Indications: UTx can be offered to patients with congenital uterus absence - aplasia uteri et vaginae, also called Mullerian aplasia or Rokitansky-Mayer-Kuster-Hauser syndrome (RMKH), in whom previous neo-vagina was created. UTx can be performed also in women with acquired uterus absence on the basis of previous hysterectomy e.g. for myomas, endometriosis, post-partum bleeding, cervical cancer, uterus malformations or intrauterine adhesions. Ovarian function must be preserved and stable male partner is required for in vitro fertilization (IVF).

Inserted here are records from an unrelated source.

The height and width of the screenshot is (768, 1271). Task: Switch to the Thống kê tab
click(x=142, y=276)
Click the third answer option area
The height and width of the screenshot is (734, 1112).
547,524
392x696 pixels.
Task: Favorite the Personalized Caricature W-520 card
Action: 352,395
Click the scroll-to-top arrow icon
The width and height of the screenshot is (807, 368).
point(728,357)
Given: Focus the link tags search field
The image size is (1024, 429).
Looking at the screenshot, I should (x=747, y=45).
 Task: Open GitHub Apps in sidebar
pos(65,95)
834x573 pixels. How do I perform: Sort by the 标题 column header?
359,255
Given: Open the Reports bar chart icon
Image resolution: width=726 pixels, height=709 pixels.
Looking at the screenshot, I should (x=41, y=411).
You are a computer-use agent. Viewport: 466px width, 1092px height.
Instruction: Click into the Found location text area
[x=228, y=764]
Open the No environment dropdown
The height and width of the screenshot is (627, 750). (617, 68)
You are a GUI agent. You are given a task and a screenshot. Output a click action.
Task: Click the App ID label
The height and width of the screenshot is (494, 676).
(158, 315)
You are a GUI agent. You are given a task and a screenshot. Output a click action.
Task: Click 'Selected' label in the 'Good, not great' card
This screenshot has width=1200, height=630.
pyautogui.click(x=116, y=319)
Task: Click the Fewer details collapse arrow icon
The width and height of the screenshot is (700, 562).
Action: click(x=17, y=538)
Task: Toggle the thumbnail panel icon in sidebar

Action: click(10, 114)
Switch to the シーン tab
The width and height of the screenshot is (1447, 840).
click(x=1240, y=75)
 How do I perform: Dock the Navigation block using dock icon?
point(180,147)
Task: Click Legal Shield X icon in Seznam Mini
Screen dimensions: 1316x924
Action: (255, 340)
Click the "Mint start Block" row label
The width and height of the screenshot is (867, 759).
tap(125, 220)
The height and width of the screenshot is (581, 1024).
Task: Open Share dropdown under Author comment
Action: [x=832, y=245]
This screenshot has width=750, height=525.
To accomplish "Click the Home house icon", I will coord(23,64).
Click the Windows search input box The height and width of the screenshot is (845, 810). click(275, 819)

Ethics: Uterus retrieval from a deceased brain-dead donor does not endanger retrieval of other life-saving organs. Live donor does not loose a vitally important organ. The only alternative is adoption of a child. Surrogacy is illegal in many european countries. UTx is the only causative treatment of AUFI. It is is an ethically justifiable life-promoting transplantation. UTx improves quality of live of both the recipient and the live donor by giving an opportunity to have an own child. Board certification for this study was obtained from the Ministry of Health of the Czech Republic and from the local Ethics Committee.
Methods: Twenty UTx will be performed in total in 2 parallel arms: 10 UTx from a live donor (LD UTx) and 10 UTx from a deceased brain-dead donor (DBD UTx). Patients who have no suitable live donor will be wait-listed for a deceased donor. Compatible blood group and negative cross-match test is required. AB0 incompatible or pair exchange transplantations are also possible. Donors and recipients will be examined by clinical, laboratory and imaging methods. All diagnostic and therapeutic procedures will be performed according to a protocol. Risk and benefit will be assessed by a multi-disciplinary team. Informed consent will be signed. Time period between UTx and embryo transfer is supposed to be about 1 year depending on condition of the recipient and the graft, e.g. level of immunosuppression, rejection or infection episodes. Adverse events will be monitored and addressed. Number of possible pregnancies and child births is estimated to be up to 2. The uterus graft will be removed in the end. Overall time interval of keeping the uterus graft in situ and exposure to immunosuppressive therapy is estimated to be up to 5 years.
Immunosuppression: Induction immunosuppression is based on thymoglobuline and corticosteroids. Maintenance immunosuppression is based on tacrolimus, mycophenolate and corticosteroids. Temporary anti-infective prophylaxis will be administered. Minimalization of immunosuppression is needed before pregnancy (monotherapy with tacrolimus). Protocol cervix biopsies to look for possible rejection will be performed. Immunosuppression will be discontinued after graft hysterectomy.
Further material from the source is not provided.